La relazione tra Cina e Cuba va oltre la mera assistenza umanitaria. Si basa su una partnership solida e duratura, evidenziata dall’iniziativa “Belt and Road” che ha facilitato scambi economici e commerciali tra le due nazioni. Questa cooperazione ha portato benefici tangibili ai cittadini di entrambi i paesi e ha ricevuto l’apprezzamento di numerosi paesi latinoamericani, dimostrando il potenziale della solidarietà internazionale nell’affrontare le sfide globali”.[1]

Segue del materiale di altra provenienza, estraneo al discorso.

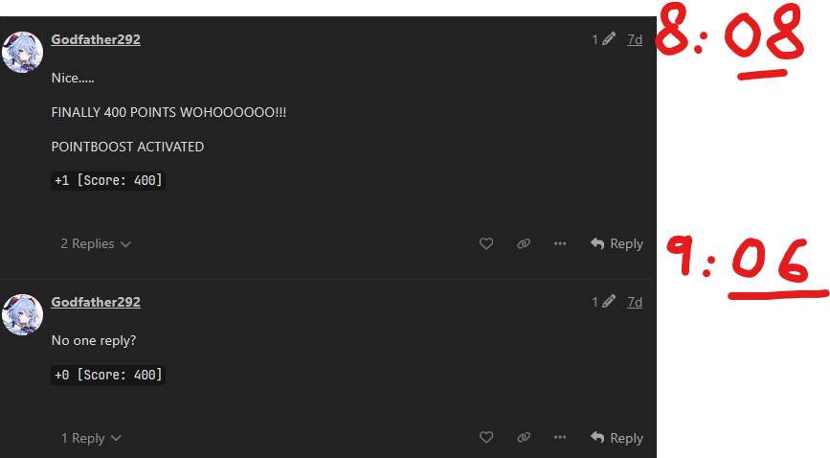Viewport: 830px width, 458px height.
Task: Click the avatar on the second post
Action: 22,314

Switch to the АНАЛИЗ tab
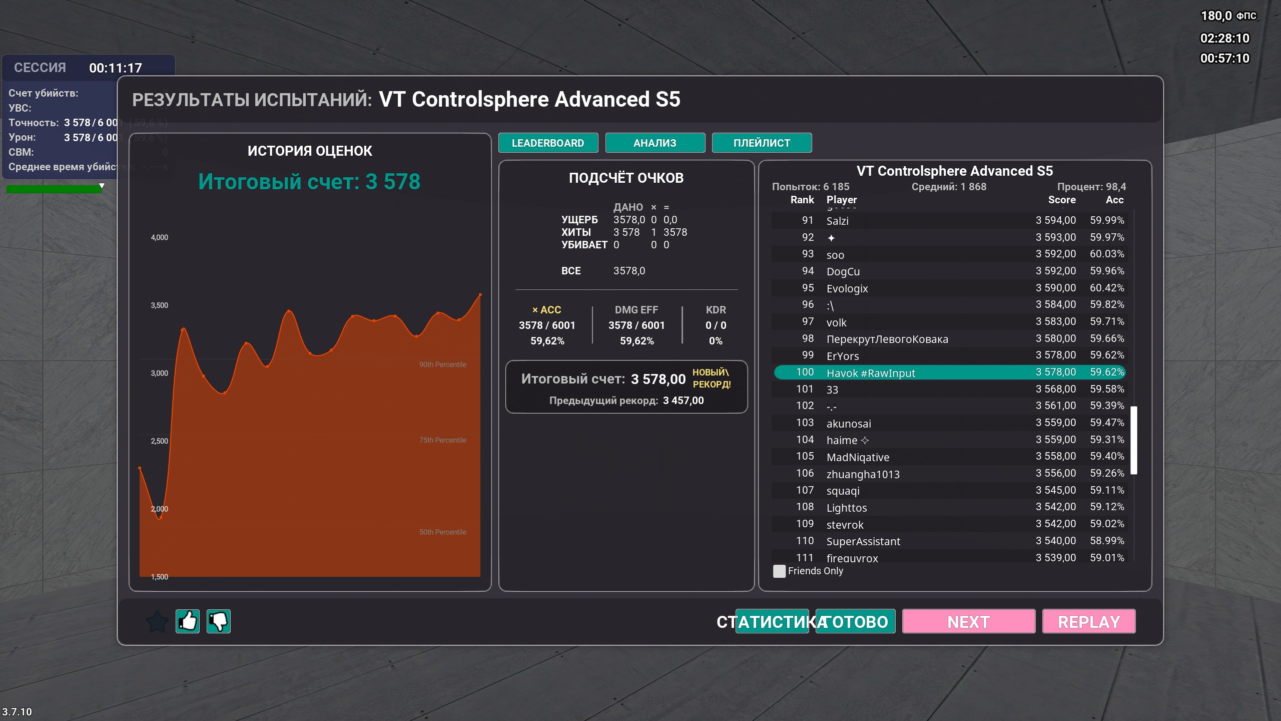(x=655, y=143)
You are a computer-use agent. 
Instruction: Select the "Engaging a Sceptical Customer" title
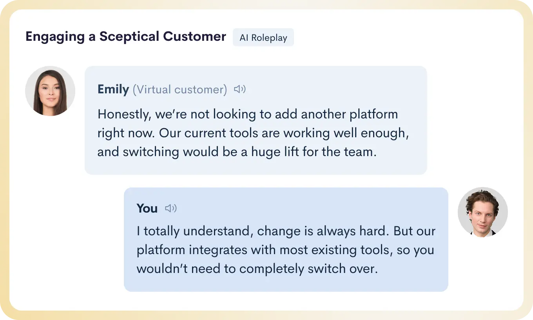tap(125, 36)
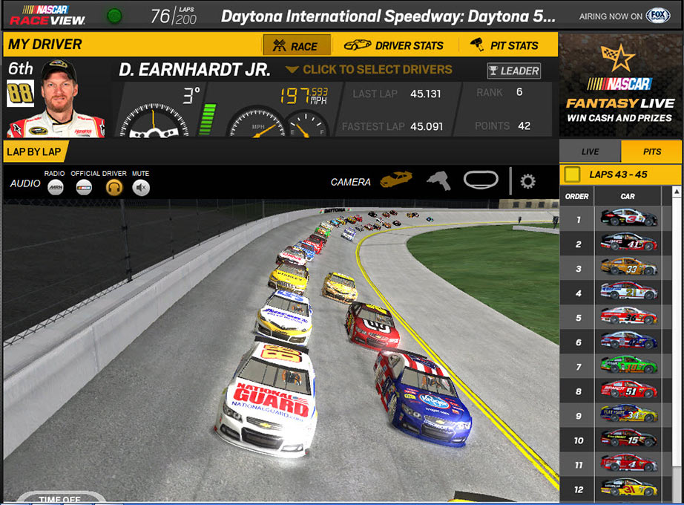Click the LEADER button
This screenshot has height=505, width=684.
point(513,71)
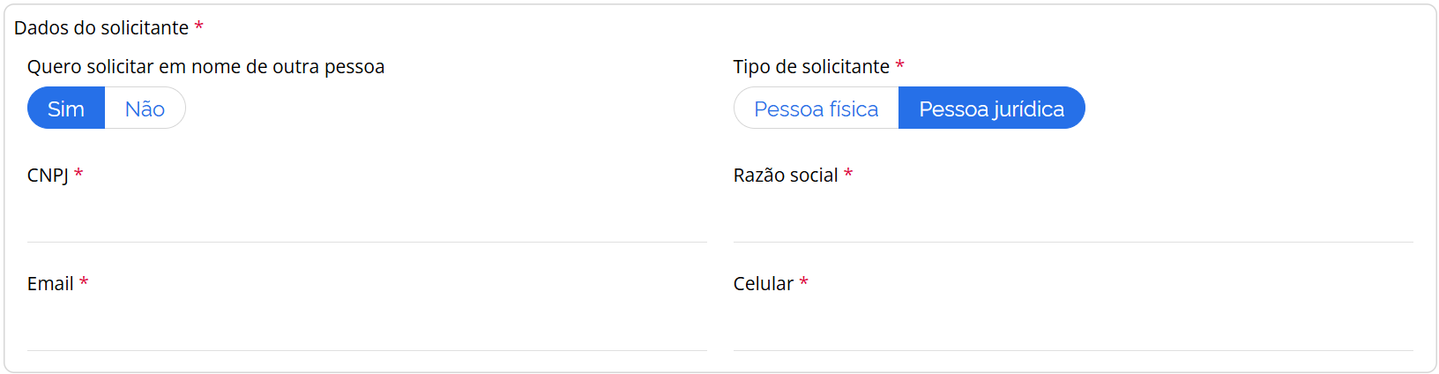Click the required asterisk beside Razão social
The width and height of the screenshot is (1439, 374).
(x=848, y=174)
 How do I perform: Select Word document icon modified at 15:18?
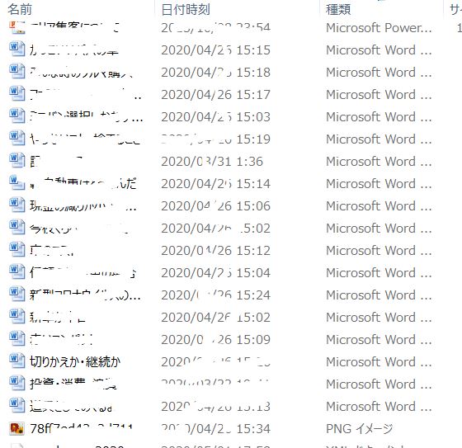[17, 72]
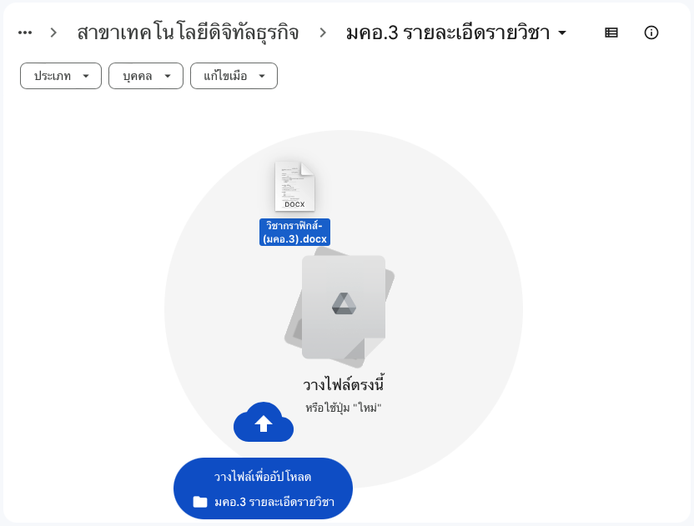Click the cloud upload arrow icon

click(x=264, y=423)
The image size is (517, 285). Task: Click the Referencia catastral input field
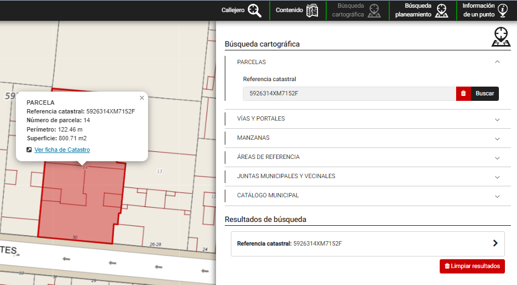349,94
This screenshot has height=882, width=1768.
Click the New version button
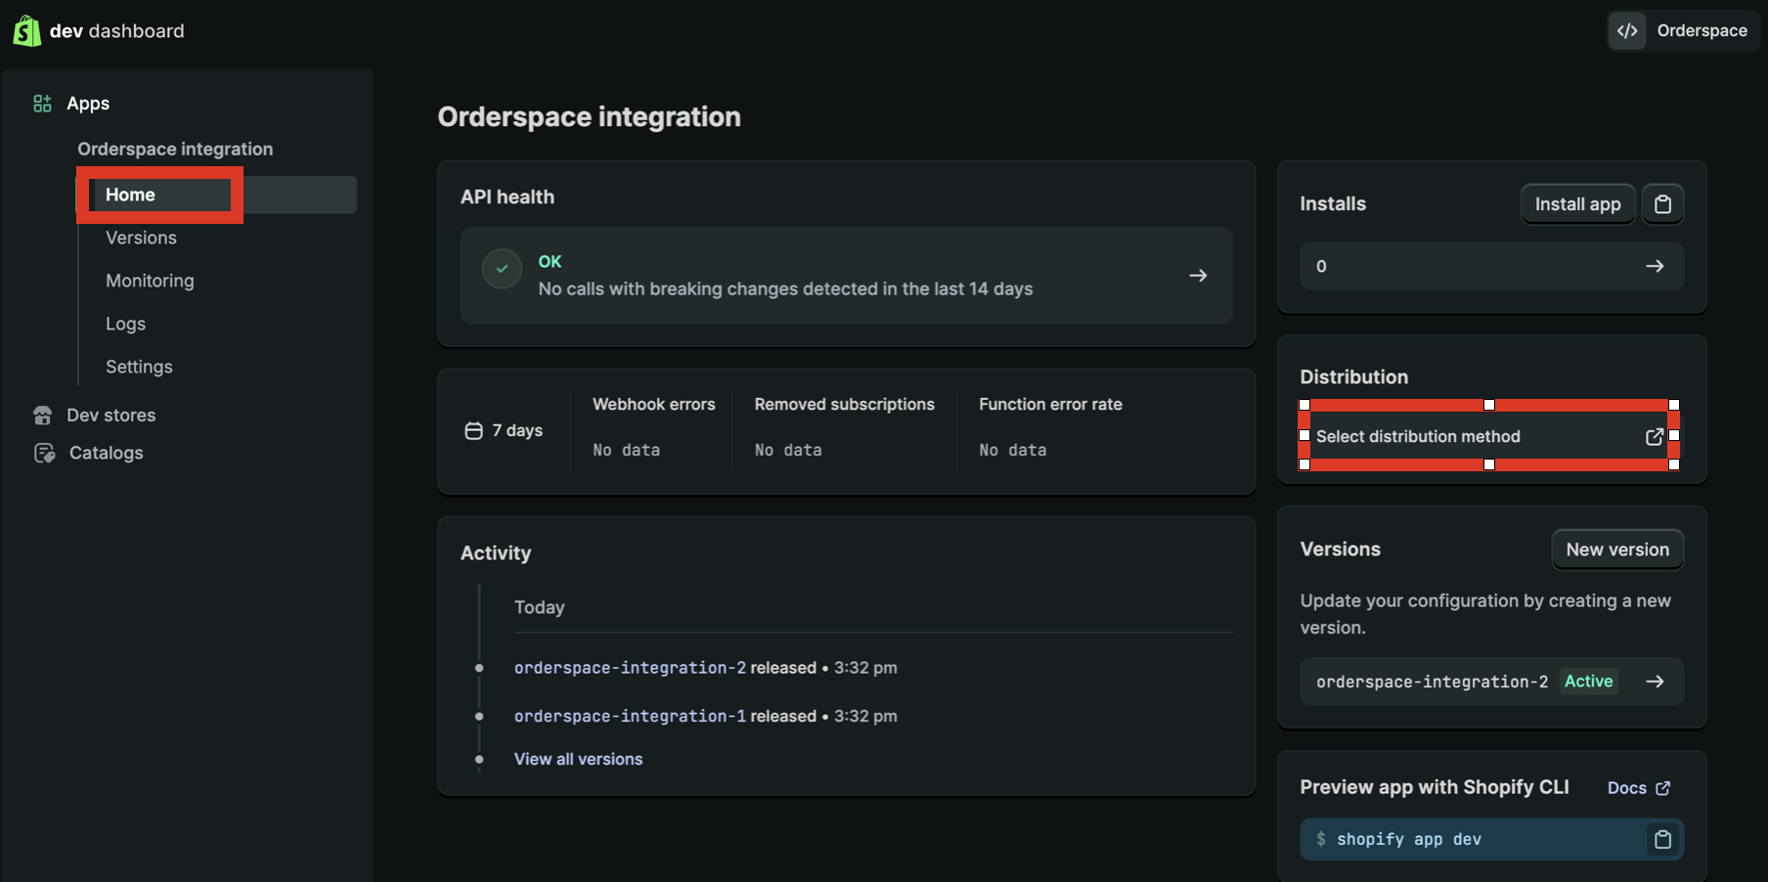(x=1616, y=550)
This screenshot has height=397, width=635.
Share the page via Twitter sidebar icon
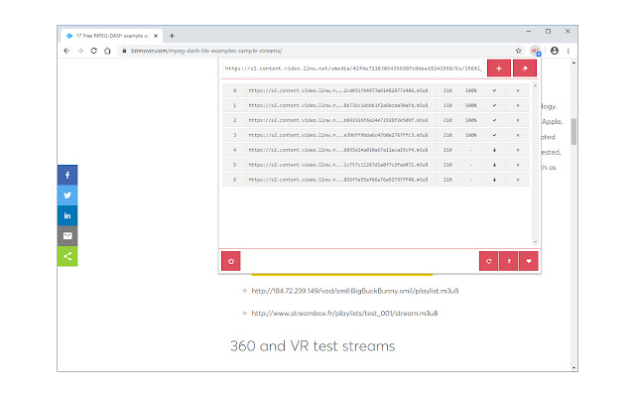coord(67,195)
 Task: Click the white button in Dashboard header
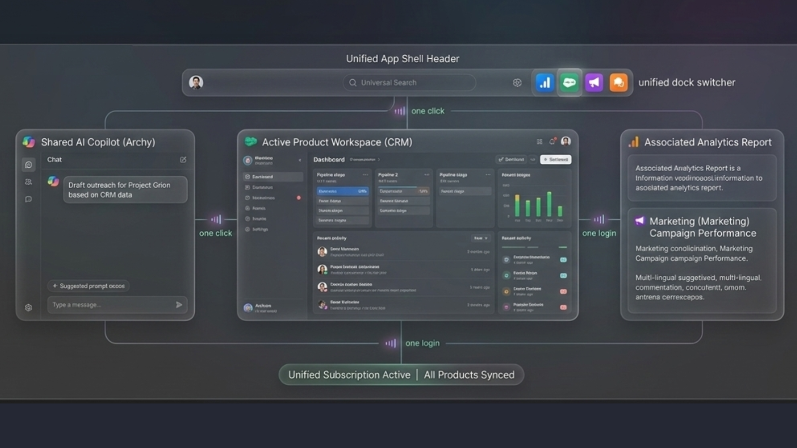(555, 160)
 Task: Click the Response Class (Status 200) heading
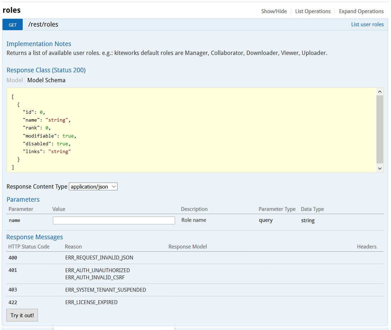click(x=46, y=70)
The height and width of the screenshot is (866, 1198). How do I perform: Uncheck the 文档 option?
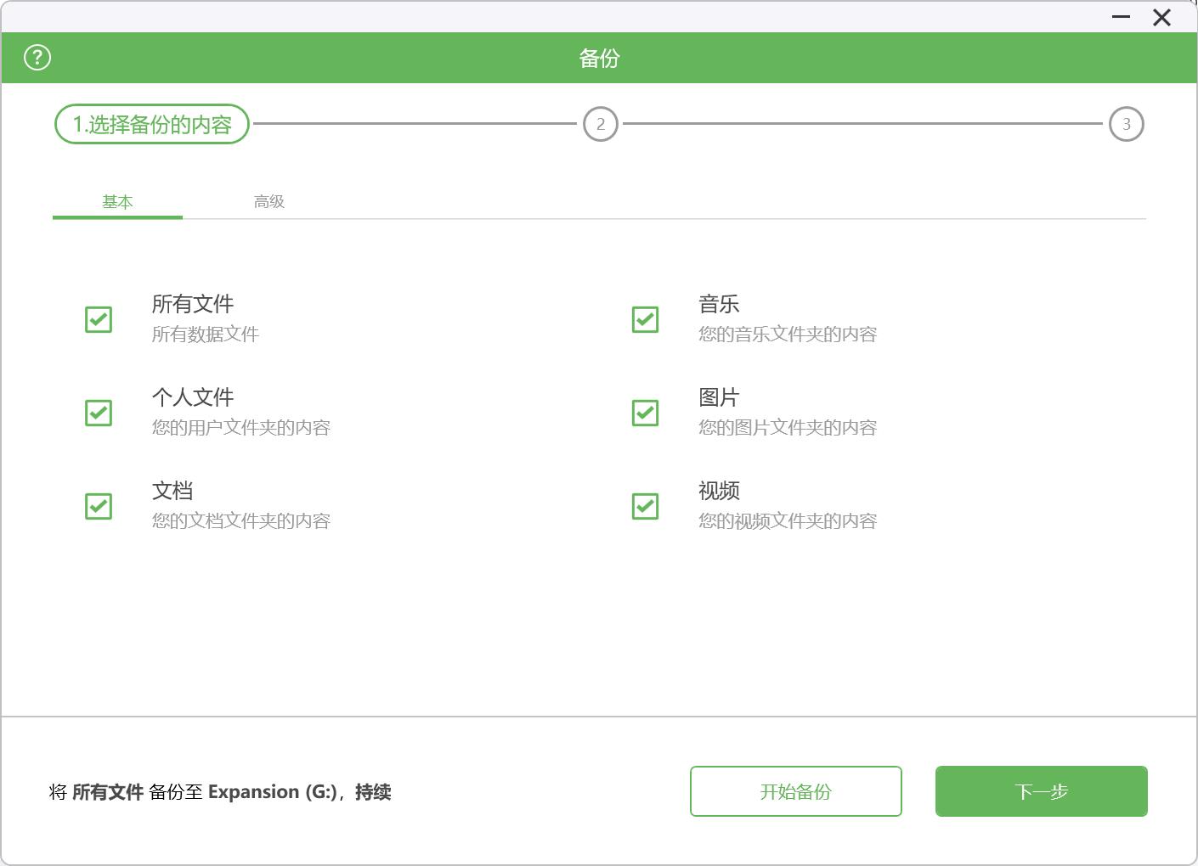click(x=98, y=506)

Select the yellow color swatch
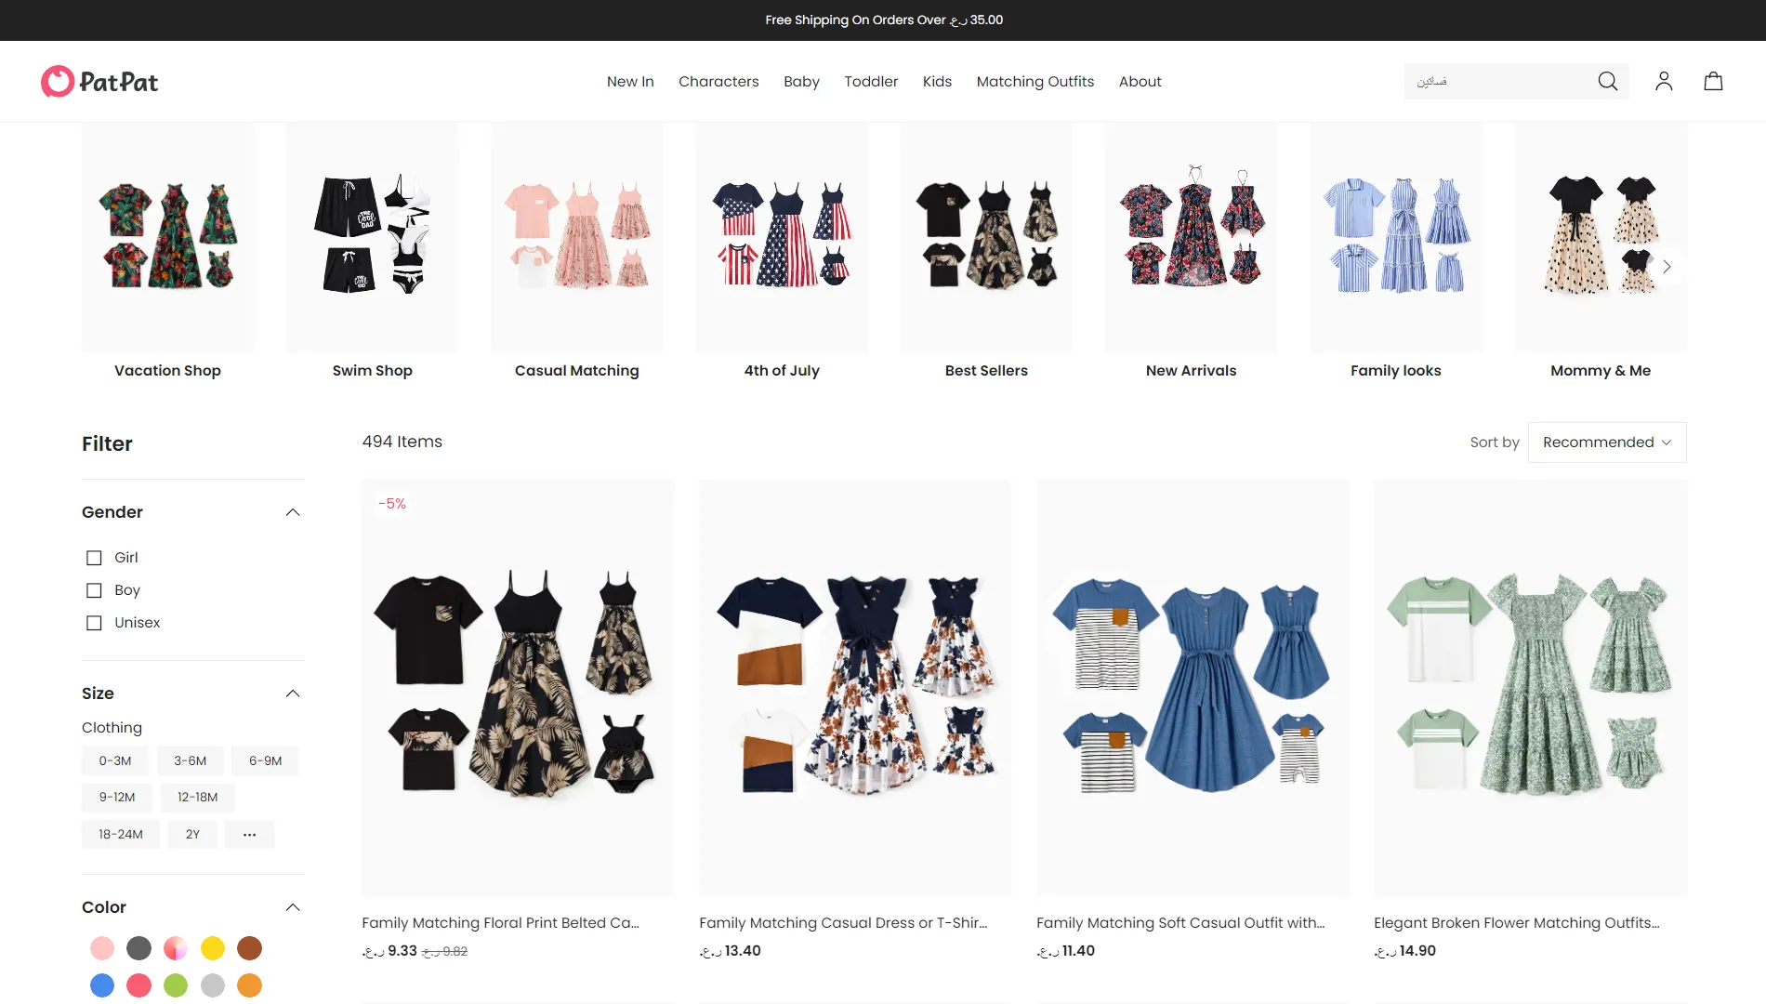tap(213, 948)
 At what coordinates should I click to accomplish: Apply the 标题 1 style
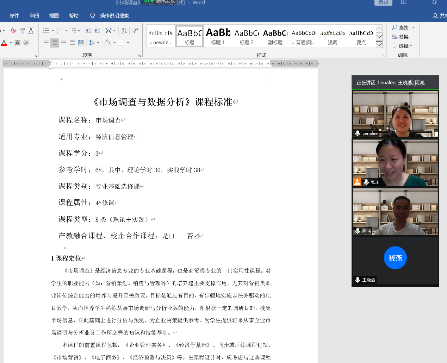[218, 37]
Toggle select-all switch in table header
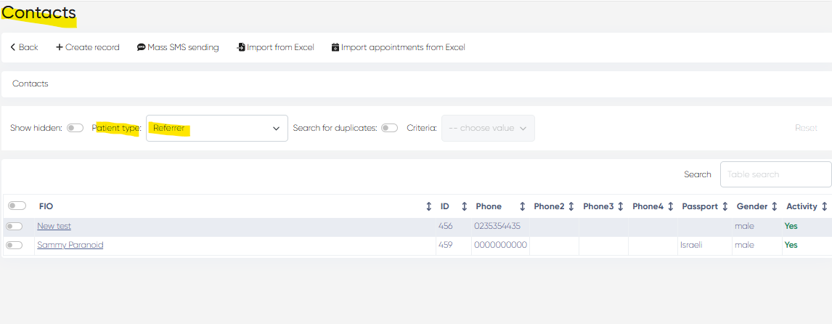Screen dimensions: 832x324 [x=17, y=206]
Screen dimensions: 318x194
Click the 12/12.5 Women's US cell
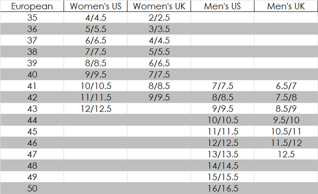(x=95, y=109)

Rispetto invece alle forze combattenti del popolo palestinese – non solo Hamas, ma anche l’intera sinistra della Palestina – il partito comunista svizzero ha evidenziato come “mentre la Casa Bianca pone veti su veti per impedire il cessate il fuoco e nelle cancellerie europee continua il silenzio di fronte al genocidio in Palestina ad opera del regime sionista, il governo cinese ha rilasciato una coraggiosa dichiarazione in cui afferma il diritto del popolo palestinese a impegnarsi nientemeno che nella lotta armata per la sua liberazione. Si tratta di un messaggio fortissimo per una diplomazia, quella cinese appunto, conosciuta per essere stato sempre (almeno negli ultimi 30 anni) molto cauta e moderata. La Cina peraltro continua teoricamente a difendere la linea dei “2 popoli 2 Stati”, ma di fronte al genocidio in corso e al fanatismo sionista ha deciso di schierarsi.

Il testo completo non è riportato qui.